◆ **What you need to do**
Exclude the pictures and set down, unaltered, the lines from the one that holds "Given: Click the 'Websites" through the end of the data.

**** Provided data ****

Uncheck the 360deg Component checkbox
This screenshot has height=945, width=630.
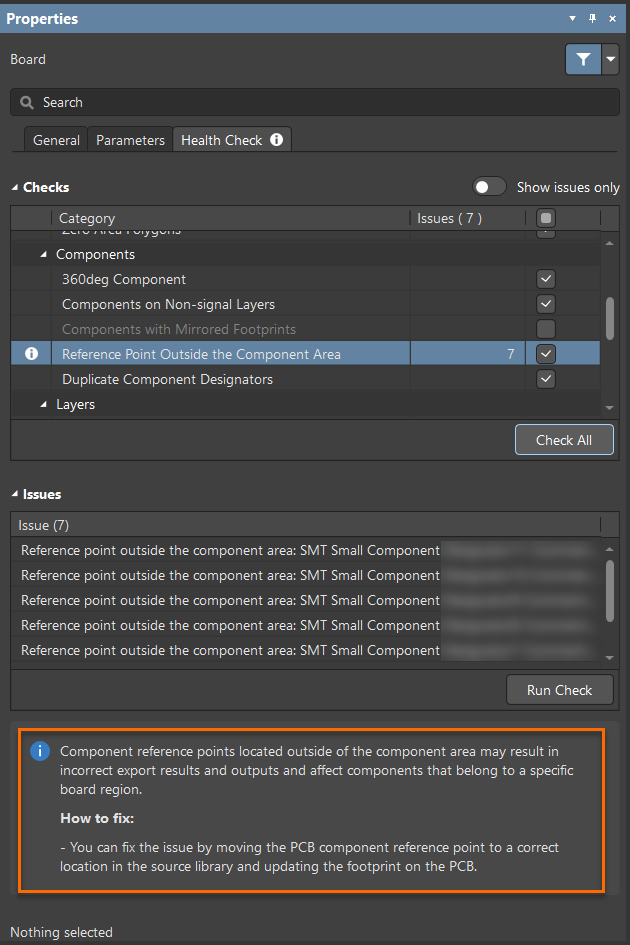[546, 279]
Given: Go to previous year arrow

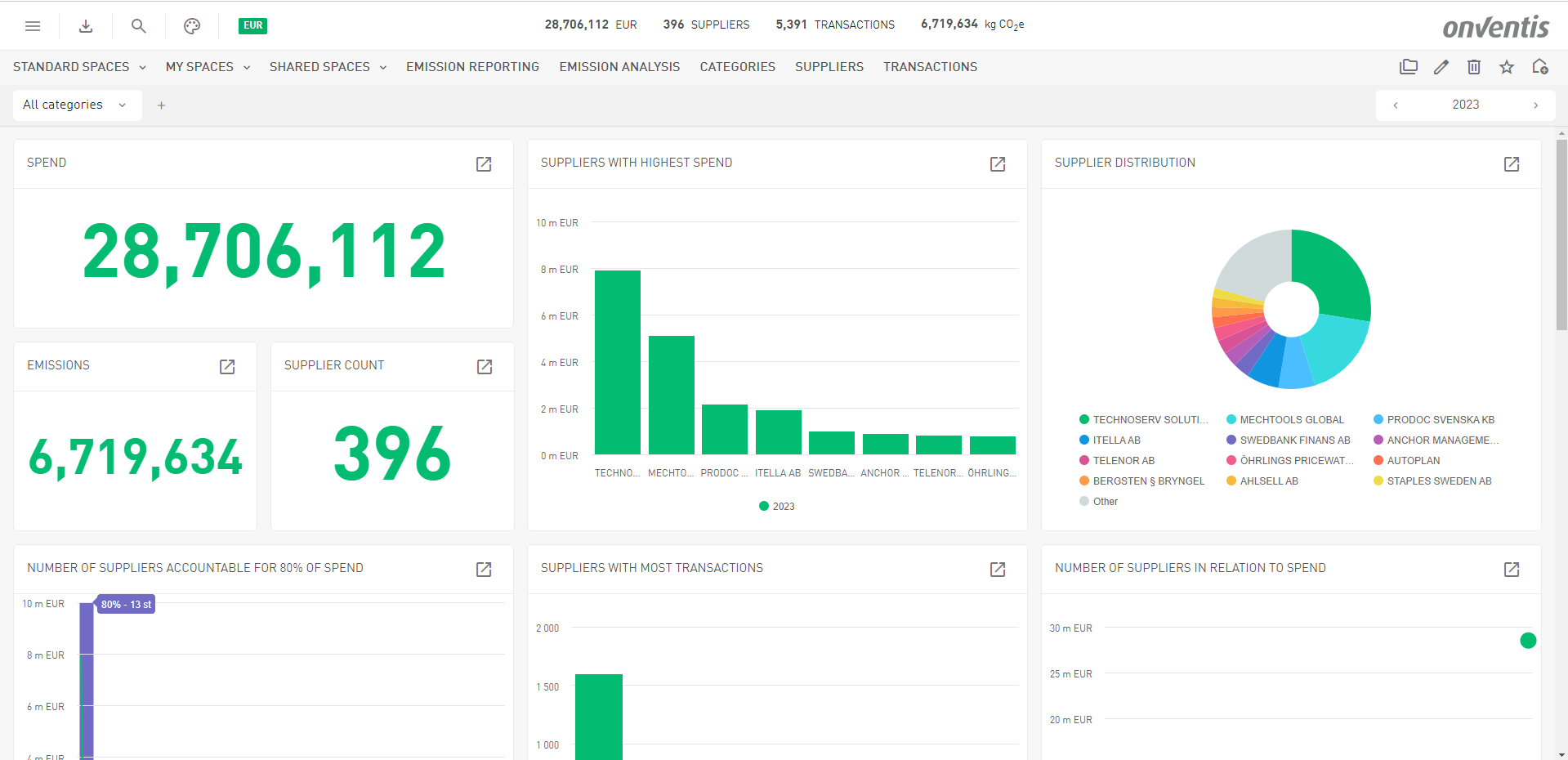Looking at the screenshot, I should tap(1396, 105).
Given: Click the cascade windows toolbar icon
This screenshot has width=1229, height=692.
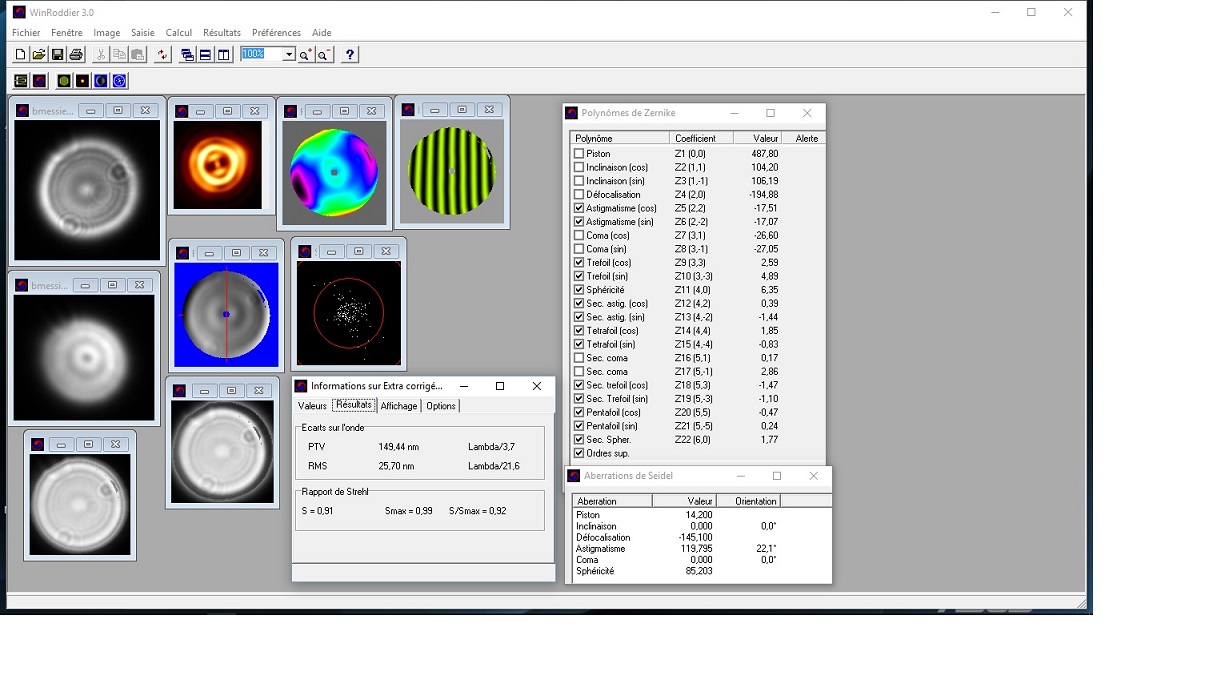Looking at the screenshot, I should [x=187, y=55].
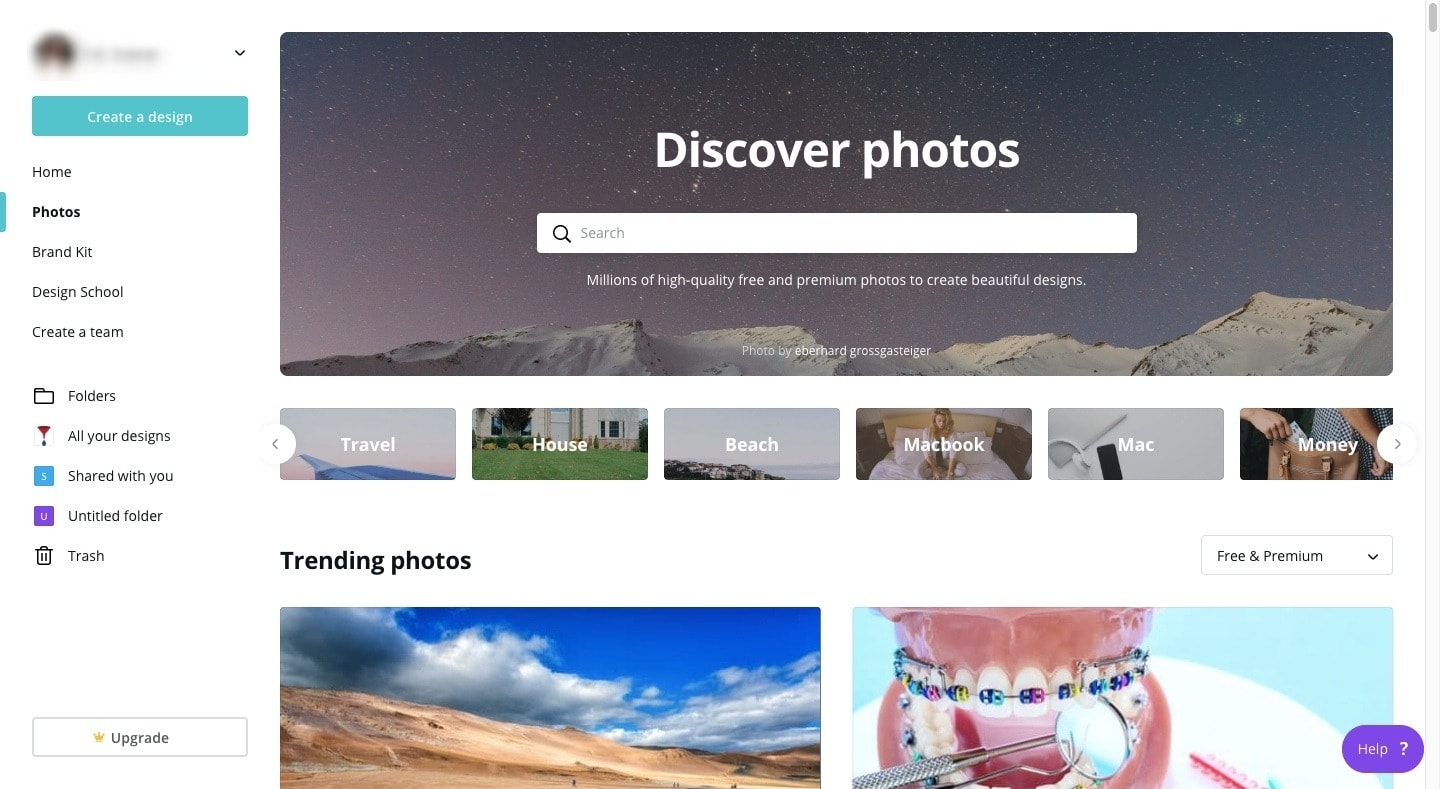Viewport: 1440px width, 789px height.
Task: Open the Beach category thumbnail
Action: pos(752,444)
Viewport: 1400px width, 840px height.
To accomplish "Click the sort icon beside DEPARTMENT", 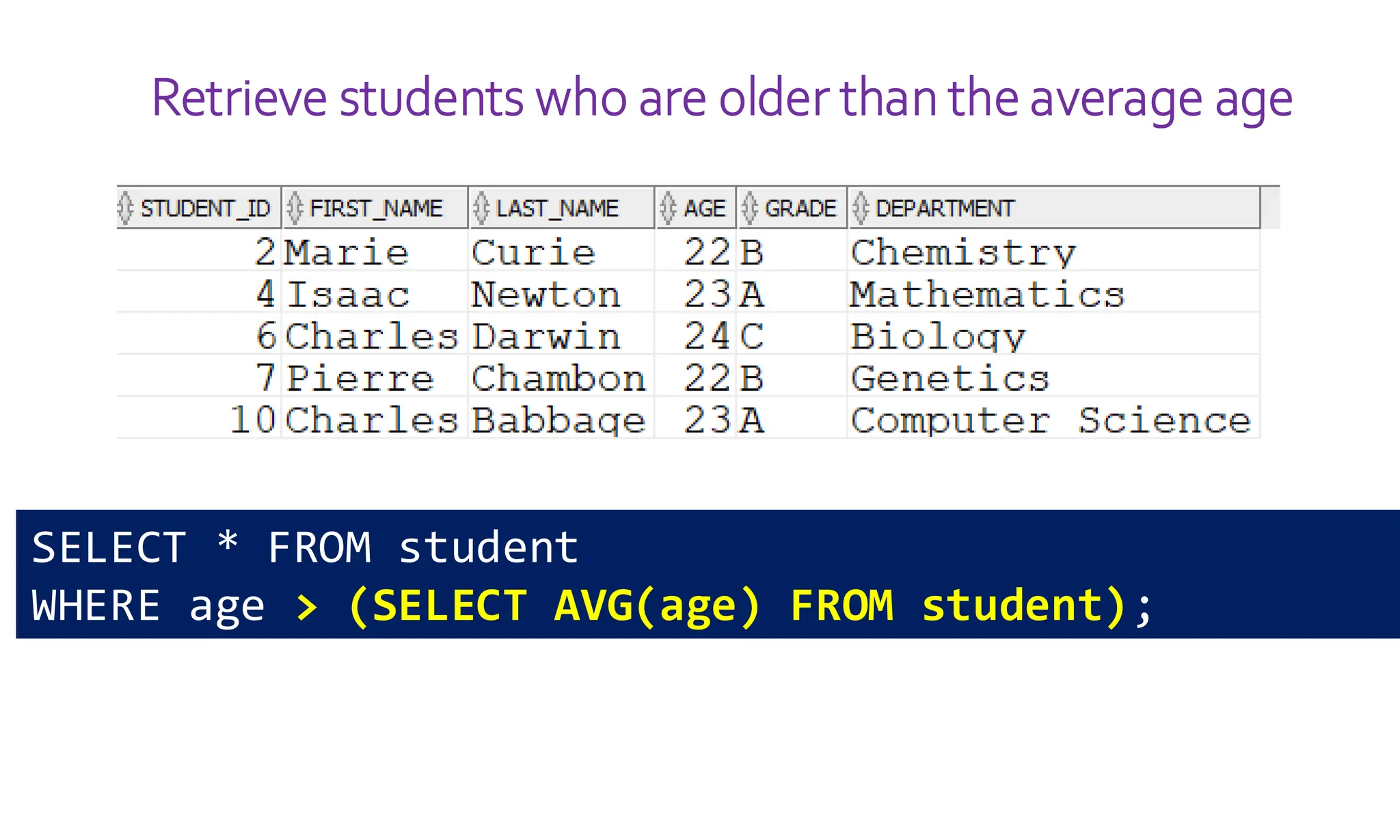I will point(861,208).
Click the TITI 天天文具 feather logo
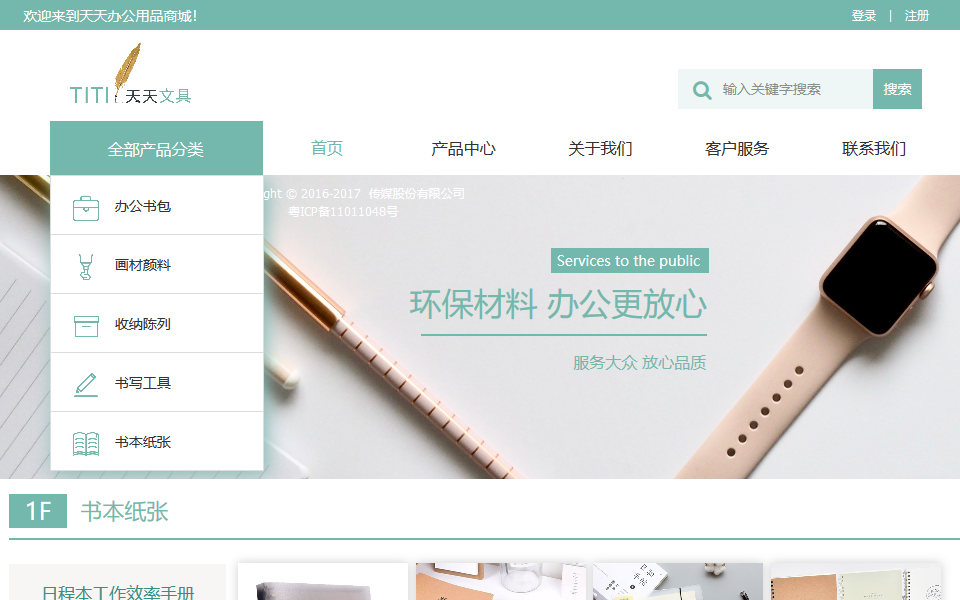Viewport: 960px width, 600px height. click(x=130, y=78)
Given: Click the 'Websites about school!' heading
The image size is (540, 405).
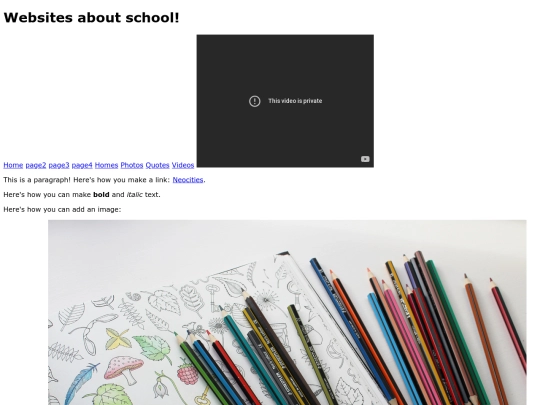Looking at the screenshot, I should point(91,18).
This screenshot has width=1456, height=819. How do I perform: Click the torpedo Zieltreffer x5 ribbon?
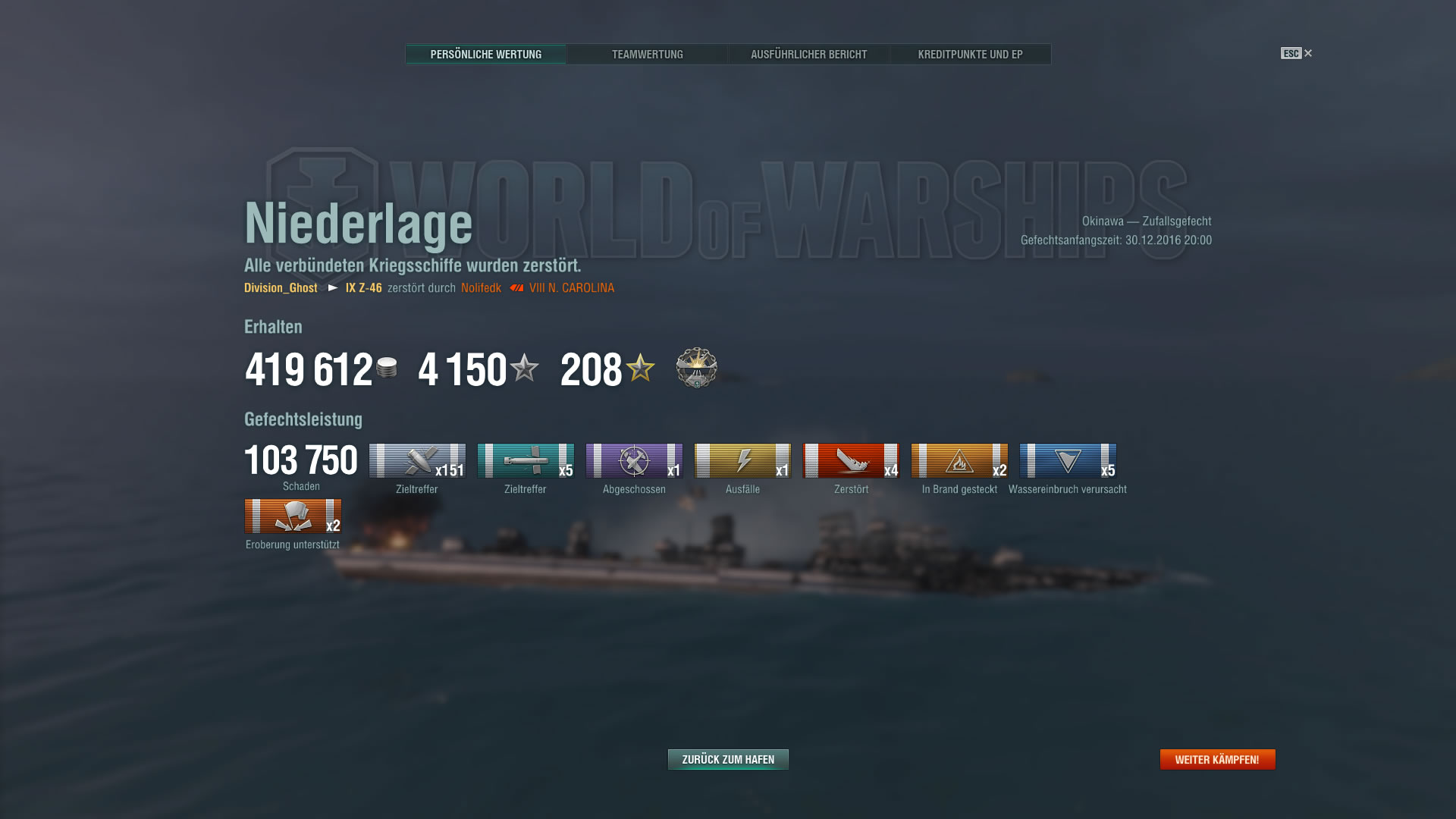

****

◆ **Written answer**
Given: Click the 'Websites about school!' heading
The image size is (540, 405).
Looking at the screenshot, I should point(91,18).
This screenshot has width=1456, height=819. How do I perform: Click the torpedo Zieltreffer x5 ribbon?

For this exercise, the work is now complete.